Dropping into Ennerdale from Scarth Gap
It was a lot warmer today than I thought and I still feel dehydrated now as I sit and write this four hours later! I had a careful look at the technical descents on the Lakeland 100 route from Black Sail Pass and Scarth Gap, trying to get a mental picture of the terrain ready for the same tracks in the dark come race day. Another visit is planned for next week with John as part of our final recce together before the big race.
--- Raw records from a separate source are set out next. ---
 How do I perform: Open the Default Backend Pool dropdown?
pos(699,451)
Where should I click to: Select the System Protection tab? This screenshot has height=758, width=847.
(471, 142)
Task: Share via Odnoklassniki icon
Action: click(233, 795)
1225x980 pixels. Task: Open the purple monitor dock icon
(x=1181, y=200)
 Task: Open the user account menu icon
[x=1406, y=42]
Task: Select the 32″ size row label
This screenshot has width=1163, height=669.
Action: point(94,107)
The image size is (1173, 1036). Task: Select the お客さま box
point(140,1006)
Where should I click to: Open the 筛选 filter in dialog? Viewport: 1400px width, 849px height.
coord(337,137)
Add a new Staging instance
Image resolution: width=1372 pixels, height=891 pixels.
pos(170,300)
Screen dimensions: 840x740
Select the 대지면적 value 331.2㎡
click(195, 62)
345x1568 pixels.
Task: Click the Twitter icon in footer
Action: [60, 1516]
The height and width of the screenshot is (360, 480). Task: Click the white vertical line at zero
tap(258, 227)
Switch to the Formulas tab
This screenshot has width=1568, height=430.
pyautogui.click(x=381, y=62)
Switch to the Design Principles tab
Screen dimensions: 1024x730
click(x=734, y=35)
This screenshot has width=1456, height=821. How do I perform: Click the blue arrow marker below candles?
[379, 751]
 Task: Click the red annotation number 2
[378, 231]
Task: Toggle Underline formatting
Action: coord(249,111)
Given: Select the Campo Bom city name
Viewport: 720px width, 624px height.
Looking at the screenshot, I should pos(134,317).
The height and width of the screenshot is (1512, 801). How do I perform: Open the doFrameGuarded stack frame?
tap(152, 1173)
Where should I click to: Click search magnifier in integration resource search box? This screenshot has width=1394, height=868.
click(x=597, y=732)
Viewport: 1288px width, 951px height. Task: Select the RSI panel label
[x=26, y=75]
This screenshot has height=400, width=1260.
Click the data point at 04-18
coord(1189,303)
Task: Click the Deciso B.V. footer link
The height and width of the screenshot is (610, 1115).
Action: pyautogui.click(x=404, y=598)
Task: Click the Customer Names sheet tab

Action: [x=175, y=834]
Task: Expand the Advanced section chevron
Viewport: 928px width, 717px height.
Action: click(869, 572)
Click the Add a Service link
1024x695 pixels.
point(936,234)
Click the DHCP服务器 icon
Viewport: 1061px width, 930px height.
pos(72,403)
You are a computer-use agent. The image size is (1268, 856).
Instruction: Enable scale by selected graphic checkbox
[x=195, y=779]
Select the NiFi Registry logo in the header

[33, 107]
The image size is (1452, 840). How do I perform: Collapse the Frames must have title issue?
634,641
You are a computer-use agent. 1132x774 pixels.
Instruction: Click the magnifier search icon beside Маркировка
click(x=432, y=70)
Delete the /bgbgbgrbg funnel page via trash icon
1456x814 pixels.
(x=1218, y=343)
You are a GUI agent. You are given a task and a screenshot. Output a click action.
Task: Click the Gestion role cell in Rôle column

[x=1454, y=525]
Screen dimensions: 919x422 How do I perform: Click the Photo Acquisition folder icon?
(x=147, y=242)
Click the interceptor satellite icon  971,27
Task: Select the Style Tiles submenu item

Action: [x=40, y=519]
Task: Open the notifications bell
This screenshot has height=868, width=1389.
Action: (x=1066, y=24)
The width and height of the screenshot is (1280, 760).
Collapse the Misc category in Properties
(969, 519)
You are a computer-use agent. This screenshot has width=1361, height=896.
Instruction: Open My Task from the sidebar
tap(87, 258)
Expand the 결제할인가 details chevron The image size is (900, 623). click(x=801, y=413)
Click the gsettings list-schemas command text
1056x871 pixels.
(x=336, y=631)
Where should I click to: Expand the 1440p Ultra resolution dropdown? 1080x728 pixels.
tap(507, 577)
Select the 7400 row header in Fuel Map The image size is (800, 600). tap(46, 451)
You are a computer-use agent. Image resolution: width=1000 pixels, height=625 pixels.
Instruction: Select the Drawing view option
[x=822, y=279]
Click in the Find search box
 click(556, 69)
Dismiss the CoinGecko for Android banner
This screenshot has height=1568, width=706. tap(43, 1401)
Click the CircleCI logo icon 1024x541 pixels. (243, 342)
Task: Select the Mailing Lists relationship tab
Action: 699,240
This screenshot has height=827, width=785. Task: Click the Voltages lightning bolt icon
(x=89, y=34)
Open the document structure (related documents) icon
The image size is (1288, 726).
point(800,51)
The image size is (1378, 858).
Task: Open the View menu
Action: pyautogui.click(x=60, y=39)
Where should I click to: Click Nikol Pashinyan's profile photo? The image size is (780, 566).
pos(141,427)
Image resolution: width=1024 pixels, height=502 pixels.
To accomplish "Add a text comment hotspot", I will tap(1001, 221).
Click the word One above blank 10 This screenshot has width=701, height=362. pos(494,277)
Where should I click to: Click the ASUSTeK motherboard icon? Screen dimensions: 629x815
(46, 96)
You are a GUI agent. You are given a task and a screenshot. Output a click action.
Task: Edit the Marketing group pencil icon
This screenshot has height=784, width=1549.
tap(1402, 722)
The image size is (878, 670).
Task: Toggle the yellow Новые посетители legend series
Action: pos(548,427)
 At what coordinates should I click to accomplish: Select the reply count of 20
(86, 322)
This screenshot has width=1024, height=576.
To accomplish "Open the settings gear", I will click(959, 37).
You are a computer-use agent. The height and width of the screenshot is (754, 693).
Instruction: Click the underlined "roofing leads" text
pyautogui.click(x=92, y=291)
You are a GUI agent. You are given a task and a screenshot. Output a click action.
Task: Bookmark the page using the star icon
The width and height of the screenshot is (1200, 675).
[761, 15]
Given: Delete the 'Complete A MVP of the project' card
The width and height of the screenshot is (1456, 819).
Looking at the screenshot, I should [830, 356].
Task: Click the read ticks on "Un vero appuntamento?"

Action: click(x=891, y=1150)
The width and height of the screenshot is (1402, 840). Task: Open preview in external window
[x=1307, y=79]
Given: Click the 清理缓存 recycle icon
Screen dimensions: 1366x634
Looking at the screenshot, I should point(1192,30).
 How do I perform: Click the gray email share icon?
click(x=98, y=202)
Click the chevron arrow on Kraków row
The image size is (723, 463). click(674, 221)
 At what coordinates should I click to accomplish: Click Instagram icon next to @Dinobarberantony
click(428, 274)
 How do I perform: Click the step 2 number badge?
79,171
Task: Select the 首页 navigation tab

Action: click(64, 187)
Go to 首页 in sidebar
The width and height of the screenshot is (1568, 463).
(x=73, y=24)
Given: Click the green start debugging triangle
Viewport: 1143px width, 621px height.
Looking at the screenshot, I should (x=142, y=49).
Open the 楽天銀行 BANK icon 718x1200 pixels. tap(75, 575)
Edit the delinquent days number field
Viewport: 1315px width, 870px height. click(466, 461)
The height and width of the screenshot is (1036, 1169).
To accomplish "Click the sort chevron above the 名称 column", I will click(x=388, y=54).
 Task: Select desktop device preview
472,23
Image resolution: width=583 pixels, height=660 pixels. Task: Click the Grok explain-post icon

The descent from Scarth Gap to Buttermere
The plan is to follow this with a steadier week, probably only five sessions but finishing off with the long run with John next Sunday. I'm really pleased with the way I am feeling stronger and better able to cope with the training. I have things fairly well mapped out for the remaining seven weeks (aagghh!!) which will take me through the long recce run, the Saunders Lakeland Mountain Marathon and the final three week taper. I feel we are into the business end of the season!

Monday, 4 June 2012

Quad bashing on Skiddaw

I've had a good solid week of training and feel like I am back in the groove after taking an easier week after the long recce run from Ambleside to Wasdale. I have managed to get some hills in; steady on the climbs and then bash the descent. I feel as if my quads are toughening up and I hope this pays dividends during the big race.

Looking down on Keswick

This morning, I made the long climb up Skiddaw and had a great thrash back down, past the world and his wife on their way up. Right at the start of the run I met Colin, who was out for a training run up the same route in preparation for the Skiddaw Fell Race in July. We had a lovely chat on the way up, with Colin telling me how much he loves the area, having only just moved here. It always find it incredible how much quicker and easier a run is when you are chatting away for the duration. Thanks for the company, Colin.

Colin on the way up
Just as we approached the Gale Road car park, behind Latrigg, we caught another runner, fully kitted up for a day on the trails and carrying a Lakeland 100 road book. I commented that he must be on a recce, to which he replied "You're Dave aren't you?" He went on to introduce himself as Gordon and revealed that at 11:30pm last night he was watching the video with myself and John on this same section, getting a feel for the route. I'm glad the videos are useful.

Gordon on the route to the Blencathra checkpoint
Colin and I at the top
A great way to spent the morning and just the kick start I needed for another solid week of training to come.

I must just quickly pass on my congratulations to Debs for her amazing run in the Grand Union Canal Race, not only taking the ladies title but also winning outright!! Phenomenal performance!